É oportuna a apresentação de breve introdução sobre as características gerais destas famílias de sólidos porosos, a fim de se ilustrar como a compreensão de suas estruturas, formação e papel dos diferentes componentes pode auxiliar na elaboração programada das propriedades e aplicações em problemas ambientais.
Sólidos porosos
Todo sólido, a rigor, apresenta algum grau de porosidade, detectável ou não, resultante da existência de cavidades, canais ou interstícios. A porosidade de um material exerce influência sobre algumas de suas propriedades físicas, tais como densidade, condutividade térmica e resistência mecânica. Como conseqüência, o controle da estrutura porosa é de grande importância, por ex., no design de catalisadores, adsorventes industriais, membranas e cerâmicas11.
Os poros podem ser classificados como abertos ou fechados, segundo sua disponibilidade a um fluido externo. Na Figura 1 mostram-se vários tipos de poros abertos (a, b, c) e fechados (d). Os poros fechados são inativos quanto ao fluxo de líquidos e gases, mas exercem influência sobre as propriedades mecânicas, a densidade e a condutividade térmica. Por outro lado, poros como os representados por (b) e (c) são chamados de poros "cegos", visto que não têm abertura em uma das extremidades. Outra forma de classificação dos poros leva em consideração sua forma: cilíndricos (c) e gargalo de garrafa (b). A rugosidade da superfície (e) também pode ser considerada como porosidade. A IUPAC recomenda uma classificação para as faixas de tamanho, considerando as propriedades de adsorção12. Assim, têm-se: microporos (< 2 nm); mesoporos (2-50 nm) e macroporos (> 50 nm). Vários autores têm reiterado que tais limites de tamanho são, até certo ponto, artificiais, na medida em que resultam dos limites das técnicas de caracterização. A despeito disto, tal classificação tem sido aceita e empregada dentro da perspectiva da aplicação destes materiais13.
A porosidade pode também ser uma característica inerente da estrutura cristalina, como no caso dos zeólitos e dos materiais lamelares12. Em tais casos, a porosidade intracristalina geralmente assume dimensões moleculares, apresentando arranjos bastante regulares. A presença de poros pode resultar, ainda, da consolidação de pequenas partículas de géis ou cerâmicas (coalescência e sinterização) ou da remoção de elementos da estrutura original. Este último caso é chamado de subtrativo, uma vez que tem lugar quando da saída de gases, durante o aquecimento de um material, ou com a dissolução seletiva de componentes de sólidos multifásicos, como ocorre na preparação de vidros e vitrocerâmicas porosas12.

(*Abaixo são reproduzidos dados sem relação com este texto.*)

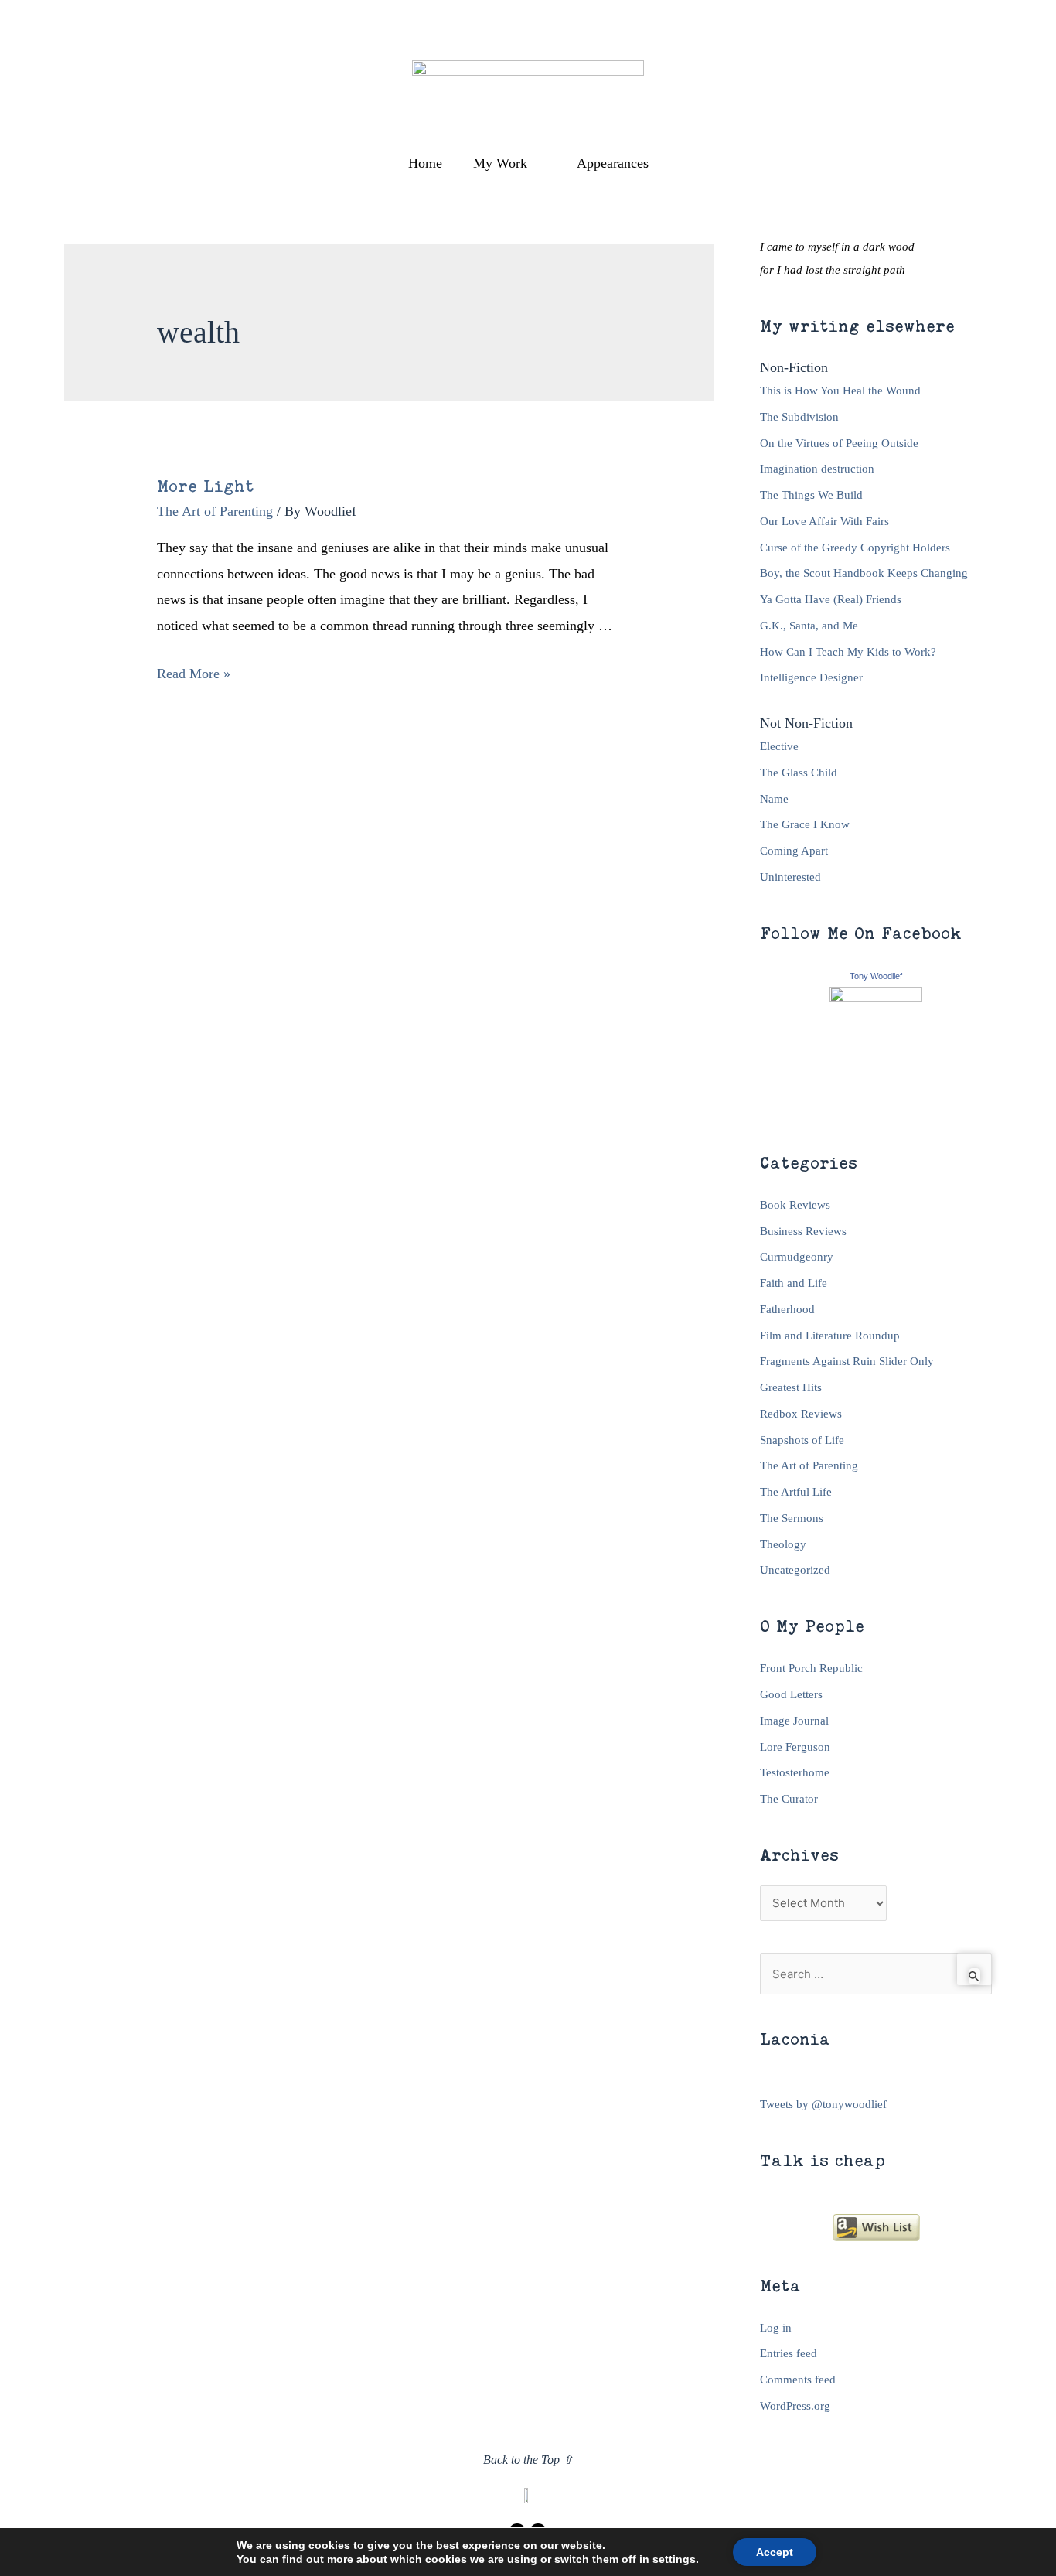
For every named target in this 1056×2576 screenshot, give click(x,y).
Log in (776, 2328)
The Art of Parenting (215, 511)
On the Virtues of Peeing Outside (839, 443)
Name (774, 799)
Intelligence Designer (811, 677)
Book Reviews (795, 1205)
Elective (779, 746)
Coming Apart (794, 850)
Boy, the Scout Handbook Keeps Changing (864, 573)
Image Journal (794, 1720)
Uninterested (790, 877)
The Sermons (791, 1518)
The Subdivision (799, 417)
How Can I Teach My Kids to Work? (848, 652)
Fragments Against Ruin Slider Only (847, 1361)
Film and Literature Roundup (830, 1335)
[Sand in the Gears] (875, 1051)
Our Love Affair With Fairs (824, 521)
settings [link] (674, 2559)
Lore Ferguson (795, 1747)
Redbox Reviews (801, 1413)
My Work (500, 163)
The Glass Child (798, 772)
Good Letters (791, 1694)
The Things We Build (811, 495)
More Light (205, 486)
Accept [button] (774, 2552)
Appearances (613, 163)
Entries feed (788, 2353)
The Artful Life (796, 1492)
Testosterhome (794, 1772)
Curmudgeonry (796, 1256)
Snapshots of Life (802, 1440)
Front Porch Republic (811, 1668)
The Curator (789, 1799)
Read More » (193, 673)
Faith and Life (793, 1283)
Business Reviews (803, 1231)
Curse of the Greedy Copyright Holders (855, 547)
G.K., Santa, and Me (809, 625)
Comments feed (798, 2379)
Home (425, 163)
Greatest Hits (791, 1387)
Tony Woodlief (876, 976)
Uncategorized (795, 1570)
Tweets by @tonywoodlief (823, 2104)
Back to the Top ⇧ (528, 2459)
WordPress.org (795, 2406)
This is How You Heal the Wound (840, 390)
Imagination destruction (817, 468)
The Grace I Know (805, 824)
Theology (783, 1544)
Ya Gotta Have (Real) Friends (830, 599)
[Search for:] (876, 1974)
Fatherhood (787, 1309)
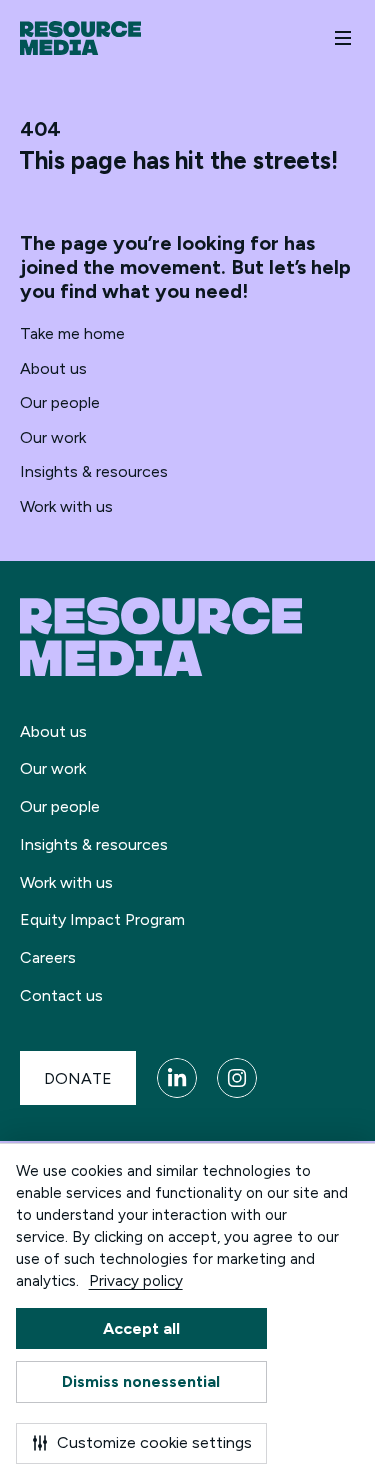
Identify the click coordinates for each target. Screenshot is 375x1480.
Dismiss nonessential (141, 1381)
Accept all (141, 1328)
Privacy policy (136, 1281)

É importante reconhecer que, com o aumento do conhecimento químico sobre os sólidos porosos, muitas matrizes puderam ser sintetizadas por métodos de preparação relativamente simples e que utilizam insumos de baixo custo. Devido às características químicas e físicas descritas, os materiais porosos podem ser planejados e sintetizados para que venham a ter aplicações ambientais como, por ex., no sensoriamento e remediação de efluentes, tirando partido tanto de reações de intercalação, quanto da adsorção das espécies químicas pela superfície. O desenvolvimento de materiais porosos com alta capacidade de adsorção e que possam ser reutilizados ou reciclados vem se tornando um grande desafio, principalmente quando os conceitos envolvidos na Química Verde são levados em conta8-10. Assim, haverá economia de matérias-primas e energia e, ainda, redução da quantidade de resíduos gerados. Dentre os materiais que têm grandes perspectivas nesta direção estão, sem dúvida, vidros e vitrocerâmicas14,15, carbonos ativados16,17 e argilas aniônicas18,19.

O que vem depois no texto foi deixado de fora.